(Word and item position data)
━━━━━━━━━━━━━━━━

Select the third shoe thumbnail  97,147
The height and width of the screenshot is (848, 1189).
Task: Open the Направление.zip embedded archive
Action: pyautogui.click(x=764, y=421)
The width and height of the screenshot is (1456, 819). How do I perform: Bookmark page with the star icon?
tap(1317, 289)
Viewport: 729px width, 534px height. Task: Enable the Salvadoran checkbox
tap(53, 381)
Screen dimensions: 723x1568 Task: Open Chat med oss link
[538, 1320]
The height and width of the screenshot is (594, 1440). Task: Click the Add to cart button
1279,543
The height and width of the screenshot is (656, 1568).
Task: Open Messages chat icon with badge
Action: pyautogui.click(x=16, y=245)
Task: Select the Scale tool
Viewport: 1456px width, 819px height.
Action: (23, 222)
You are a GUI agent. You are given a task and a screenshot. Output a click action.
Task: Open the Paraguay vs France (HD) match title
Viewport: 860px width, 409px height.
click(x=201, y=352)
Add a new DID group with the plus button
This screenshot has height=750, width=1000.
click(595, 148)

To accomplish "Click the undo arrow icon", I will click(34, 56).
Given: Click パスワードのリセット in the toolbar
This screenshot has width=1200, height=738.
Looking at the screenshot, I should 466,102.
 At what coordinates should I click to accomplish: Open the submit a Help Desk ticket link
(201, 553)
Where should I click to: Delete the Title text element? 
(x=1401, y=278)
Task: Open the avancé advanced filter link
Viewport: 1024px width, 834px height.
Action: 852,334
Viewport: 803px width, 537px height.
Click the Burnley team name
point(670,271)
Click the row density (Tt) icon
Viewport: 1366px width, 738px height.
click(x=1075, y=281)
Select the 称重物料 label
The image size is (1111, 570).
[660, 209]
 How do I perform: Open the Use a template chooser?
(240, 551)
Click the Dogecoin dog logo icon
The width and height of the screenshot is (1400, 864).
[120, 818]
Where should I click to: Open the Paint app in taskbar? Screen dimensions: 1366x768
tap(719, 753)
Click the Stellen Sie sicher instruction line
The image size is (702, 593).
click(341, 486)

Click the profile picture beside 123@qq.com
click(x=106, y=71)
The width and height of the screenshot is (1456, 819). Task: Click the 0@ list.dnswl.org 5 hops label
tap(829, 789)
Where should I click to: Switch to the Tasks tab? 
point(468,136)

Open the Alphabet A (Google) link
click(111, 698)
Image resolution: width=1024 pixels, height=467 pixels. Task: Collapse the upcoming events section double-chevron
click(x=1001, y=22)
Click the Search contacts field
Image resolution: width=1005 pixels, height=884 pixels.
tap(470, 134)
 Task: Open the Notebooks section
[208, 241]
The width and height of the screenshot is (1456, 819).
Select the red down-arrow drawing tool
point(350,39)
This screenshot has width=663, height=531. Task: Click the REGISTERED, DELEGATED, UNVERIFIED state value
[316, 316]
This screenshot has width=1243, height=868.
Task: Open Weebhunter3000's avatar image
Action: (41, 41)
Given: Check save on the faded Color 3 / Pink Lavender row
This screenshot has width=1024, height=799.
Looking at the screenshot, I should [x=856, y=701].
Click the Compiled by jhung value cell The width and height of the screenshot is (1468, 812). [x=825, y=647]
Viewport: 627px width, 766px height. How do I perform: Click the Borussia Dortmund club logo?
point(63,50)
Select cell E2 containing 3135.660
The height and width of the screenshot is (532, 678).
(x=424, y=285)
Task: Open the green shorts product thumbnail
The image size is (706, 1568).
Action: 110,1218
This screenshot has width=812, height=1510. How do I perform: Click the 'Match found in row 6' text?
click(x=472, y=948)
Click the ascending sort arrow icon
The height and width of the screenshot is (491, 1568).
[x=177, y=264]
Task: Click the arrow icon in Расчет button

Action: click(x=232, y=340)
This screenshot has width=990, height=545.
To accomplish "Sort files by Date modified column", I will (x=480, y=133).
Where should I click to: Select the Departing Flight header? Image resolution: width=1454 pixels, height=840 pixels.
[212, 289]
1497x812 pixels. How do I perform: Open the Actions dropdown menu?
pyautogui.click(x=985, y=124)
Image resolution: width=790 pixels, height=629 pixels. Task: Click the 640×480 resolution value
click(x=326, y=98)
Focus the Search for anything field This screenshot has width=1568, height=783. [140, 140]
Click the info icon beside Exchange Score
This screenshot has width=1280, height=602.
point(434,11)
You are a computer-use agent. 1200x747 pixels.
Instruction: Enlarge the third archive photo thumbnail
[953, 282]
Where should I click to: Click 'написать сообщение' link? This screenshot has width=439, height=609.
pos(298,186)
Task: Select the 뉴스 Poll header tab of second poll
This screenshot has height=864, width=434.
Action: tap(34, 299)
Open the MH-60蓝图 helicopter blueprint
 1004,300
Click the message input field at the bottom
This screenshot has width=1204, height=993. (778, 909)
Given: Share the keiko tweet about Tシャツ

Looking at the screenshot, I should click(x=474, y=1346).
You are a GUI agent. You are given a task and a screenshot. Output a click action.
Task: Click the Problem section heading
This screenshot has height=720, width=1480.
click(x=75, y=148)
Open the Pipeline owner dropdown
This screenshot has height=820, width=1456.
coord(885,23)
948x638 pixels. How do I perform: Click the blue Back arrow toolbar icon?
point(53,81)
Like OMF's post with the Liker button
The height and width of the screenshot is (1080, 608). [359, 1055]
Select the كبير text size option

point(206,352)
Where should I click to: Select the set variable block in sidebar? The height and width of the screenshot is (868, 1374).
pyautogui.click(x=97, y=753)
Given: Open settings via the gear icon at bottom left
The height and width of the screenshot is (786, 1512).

━━━━━━━━━━━━━━━━

**Brief**
Convert the entries between the lines holding "Click the profile picture beside 123@qq.com" and "click(111, 698)", inclusive, into a two-column CSV with columns named instruction and action, one row per entry. Put each entry's text and its answer each in a single quoted field, with line breaks turned into spaces.

**Answer to this task**
instruction,action
"Click the profile picture beside 123@qq.com","click(x=106, y=71)"
"The width and height of the screenshot is (1456, 819). Task: Click the 0@ list.dnswl.org 5 hops label","tap(829, 789)"
"Where should I click to: Switch to the Tasks tab?","point(468,136)"
"Open the Alphabet A (Google) link","click(111, 698)"